■ **Given exercise**: Turn the part of the entries that opens with the line containing "Where should I click to: Toggle" and closes with the line containing "Looking at the screenshot, I should point(826,160)." into a numbered list, with blank lines omitted.

(Word and item position data)
-- start --

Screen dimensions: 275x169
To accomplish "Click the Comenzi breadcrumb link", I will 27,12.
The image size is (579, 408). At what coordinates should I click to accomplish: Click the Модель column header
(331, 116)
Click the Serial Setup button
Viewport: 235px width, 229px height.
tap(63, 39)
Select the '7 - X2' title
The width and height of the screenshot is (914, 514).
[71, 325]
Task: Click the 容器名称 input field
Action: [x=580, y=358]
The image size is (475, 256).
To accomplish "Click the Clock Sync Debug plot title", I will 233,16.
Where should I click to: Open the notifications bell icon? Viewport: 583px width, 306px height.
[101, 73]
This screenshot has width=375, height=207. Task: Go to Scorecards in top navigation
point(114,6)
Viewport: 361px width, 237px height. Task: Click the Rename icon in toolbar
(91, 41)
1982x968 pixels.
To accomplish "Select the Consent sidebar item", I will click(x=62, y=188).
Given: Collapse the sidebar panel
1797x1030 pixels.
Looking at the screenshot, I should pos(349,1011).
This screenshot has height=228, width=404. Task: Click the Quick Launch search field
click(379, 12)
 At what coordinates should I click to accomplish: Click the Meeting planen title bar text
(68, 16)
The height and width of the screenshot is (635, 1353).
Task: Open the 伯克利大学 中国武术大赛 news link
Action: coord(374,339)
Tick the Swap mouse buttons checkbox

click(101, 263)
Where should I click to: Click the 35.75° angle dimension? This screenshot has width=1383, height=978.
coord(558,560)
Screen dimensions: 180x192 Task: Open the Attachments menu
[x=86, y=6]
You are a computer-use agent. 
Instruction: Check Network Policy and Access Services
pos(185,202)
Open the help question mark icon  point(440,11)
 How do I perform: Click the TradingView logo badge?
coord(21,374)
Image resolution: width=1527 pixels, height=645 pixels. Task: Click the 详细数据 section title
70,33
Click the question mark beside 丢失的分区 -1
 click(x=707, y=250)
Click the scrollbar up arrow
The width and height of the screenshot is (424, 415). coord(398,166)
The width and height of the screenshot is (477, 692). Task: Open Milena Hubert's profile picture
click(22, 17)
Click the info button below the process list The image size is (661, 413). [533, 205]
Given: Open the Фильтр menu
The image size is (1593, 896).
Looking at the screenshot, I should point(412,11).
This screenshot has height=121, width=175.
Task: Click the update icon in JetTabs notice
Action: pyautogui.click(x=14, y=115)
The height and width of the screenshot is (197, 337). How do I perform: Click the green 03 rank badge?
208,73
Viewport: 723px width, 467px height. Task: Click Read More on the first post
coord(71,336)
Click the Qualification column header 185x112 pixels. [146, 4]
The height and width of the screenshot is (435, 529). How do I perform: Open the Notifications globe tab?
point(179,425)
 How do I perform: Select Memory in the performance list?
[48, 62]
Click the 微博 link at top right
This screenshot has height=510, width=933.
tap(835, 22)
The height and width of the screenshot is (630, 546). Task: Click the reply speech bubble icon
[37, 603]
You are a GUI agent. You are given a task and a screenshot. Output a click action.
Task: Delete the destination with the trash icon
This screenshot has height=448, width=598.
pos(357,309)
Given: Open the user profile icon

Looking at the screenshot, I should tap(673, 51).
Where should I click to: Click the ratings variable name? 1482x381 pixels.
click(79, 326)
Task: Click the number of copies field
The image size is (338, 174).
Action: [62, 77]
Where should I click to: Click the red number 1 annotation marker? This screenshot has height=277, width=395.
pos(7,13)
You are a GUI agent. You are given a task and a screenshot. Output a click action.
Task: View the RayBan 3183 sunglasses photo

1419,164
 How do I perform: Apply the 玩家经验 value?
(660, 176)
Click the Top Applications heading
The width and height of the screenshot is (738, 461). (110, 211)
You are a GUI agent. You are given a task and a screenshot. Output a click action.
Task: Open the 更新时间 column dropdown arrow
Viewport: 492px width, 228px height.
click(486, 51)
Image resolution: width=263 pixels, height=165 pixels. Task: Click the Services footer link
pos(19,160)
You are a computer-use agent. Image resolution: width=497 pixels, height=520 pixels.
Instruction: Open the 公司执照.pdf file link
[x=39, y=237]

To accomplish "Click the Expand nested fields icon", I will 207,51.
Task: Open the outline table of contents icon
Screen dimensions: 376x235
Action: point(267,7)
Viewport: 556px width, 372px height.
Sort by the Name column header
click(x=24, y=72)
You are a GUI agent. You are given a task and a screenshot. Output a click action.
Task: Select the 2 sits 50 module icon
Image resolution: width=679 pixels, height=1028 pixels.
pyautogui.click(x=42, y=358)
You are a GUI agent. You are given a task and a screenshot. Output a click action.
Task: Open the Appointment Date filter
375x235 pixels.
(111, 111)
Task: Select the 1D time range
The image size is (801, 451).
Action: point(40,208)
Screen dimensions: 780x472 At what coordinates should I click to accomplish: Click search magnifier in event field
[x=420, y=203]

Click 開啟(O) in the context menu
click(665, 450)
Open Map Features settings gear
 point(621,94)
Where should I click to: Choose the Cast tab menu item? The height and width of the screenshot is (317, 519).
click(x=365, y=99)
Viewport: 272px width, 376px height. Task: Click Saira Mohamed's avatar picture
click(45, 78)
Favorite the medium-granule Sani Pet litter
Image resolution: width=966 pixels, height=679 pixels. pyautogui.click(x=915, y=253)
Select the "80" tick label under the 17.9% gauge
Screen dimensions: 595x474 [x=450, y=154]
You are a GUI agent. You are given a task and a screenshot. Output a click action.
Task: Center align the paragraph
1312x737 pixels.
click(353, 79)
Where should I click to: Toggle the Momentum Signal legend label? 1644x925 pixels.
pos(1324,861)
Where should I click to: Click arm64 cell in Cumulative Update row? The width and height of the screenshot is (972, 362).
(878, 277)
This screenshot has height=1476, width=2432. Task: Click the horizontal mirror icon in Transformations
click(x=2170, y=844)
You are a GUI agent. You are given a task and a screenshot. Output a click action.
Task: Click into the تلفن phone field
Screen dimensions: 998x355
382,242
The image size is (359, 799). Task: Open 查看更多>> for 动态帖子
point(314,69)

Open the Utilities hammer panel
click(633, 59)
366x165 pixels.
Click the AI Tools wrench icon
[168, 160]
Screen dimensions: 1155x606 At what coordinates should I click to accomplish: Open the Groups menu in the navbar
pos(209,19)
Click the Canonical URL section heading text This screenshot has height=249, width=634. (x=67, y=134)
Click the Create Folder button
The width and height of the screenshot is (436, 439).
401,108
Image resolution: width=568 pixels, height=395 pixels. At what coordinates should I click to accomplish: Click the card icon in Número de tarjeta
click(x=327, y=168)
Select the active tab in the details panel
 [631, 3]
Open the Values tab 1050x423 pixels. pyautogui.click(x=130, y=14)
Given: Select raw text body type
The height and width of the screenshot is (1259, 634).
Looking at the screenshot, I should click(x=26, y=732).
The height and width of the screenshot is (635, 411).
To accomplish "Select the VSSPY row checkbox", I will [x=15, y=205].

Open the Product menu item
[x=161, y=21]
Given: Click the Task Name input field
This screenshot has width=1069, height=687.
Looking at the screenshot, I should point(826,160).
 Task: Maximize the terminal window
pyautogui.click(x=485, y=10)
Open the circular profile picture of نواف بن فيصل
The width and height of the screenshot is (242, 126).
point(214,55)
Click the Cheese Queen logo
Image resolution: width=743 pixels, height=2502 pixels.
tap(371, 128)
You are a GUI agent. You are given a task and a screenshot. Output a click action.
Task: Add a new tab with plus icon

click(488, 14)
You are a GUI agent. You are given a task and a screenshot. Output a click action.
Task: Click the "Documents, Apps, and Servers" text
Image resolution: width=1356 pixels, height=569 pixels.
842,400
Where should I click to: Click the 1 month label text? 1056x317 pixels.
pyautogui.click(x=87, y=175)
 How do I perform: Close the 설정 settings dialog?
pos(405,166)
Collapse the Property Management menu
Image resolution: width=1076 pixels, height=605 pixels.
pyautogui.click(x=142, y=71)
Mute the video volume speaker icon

-- end --

■ **Solution for this problem**:
1. Where should I click to: Toggle the Momentum Signal legend label? 1644x925 pixels.
2. pos(1324,861)
3. Where should I click to: Click arm64 cell in Cumulative Update row? The width and height of the screenshot is (972, 362).
4. (878, 277)
5. This screenshot has height=1476, width=2432. Task: Click the horizontal mirror icon in Transformations
6. click(x=2170, y=844)
7. You are a GUI agent. You are given a task and a screenshot. Output a click action.
8. Task: Click into the تلفن phone field
9. Screen dimensions: 998x355
10. 382,242
11. The image size is (359, 799). Task: Open 查看更多>> for 动态帖子
12. point(314,69)
13. Open the Utilities hammer panel
14. click(633, 59)
15. 366x165 pixels.
16. Click the AI Tools wrench icon
17. [168, 160]
18. Screen dimensions: 1155x606 At what coordinates should I click to accomplish: Open the Groups menu in the navbar
19. pos(209,19)
20. Click the Canonical URL section heading text This screenshot has height=249, width=634. (x=67, y=134)
21. Click the Create Folder button
22. The width and height of the screenshot is (436, 439).
23. 401,108
24. Image resolution: width=568 pixels, height=395 pixels. At what coordinates should I click to accomplish: Click the card icon in Número de tarjeta
25. click(x=327, y=168)
26. Select the active tab in the details panel
27.  [631, 3]
28. Open the Values tab 1050x423 pixels. pyautogui.click(x=130, y=14)
29. Given: Select raw text body type
30. The height and width of the screenshot is (1259, 634).
31. Looking at the screenshot, I should click(x=26, y=732).
32. The height and width of the screenshot is (635, 411).
33. To accomplish "Select the VSSPY row checkbox", I will [x=15, y=205].
34. Open the Product menu item
35. [x=161, y=21]
36. Given: Click the Task Name input field
37. This screenshot has width=1069, height=687.
38. Looking at the screenshot, I should point(826,160).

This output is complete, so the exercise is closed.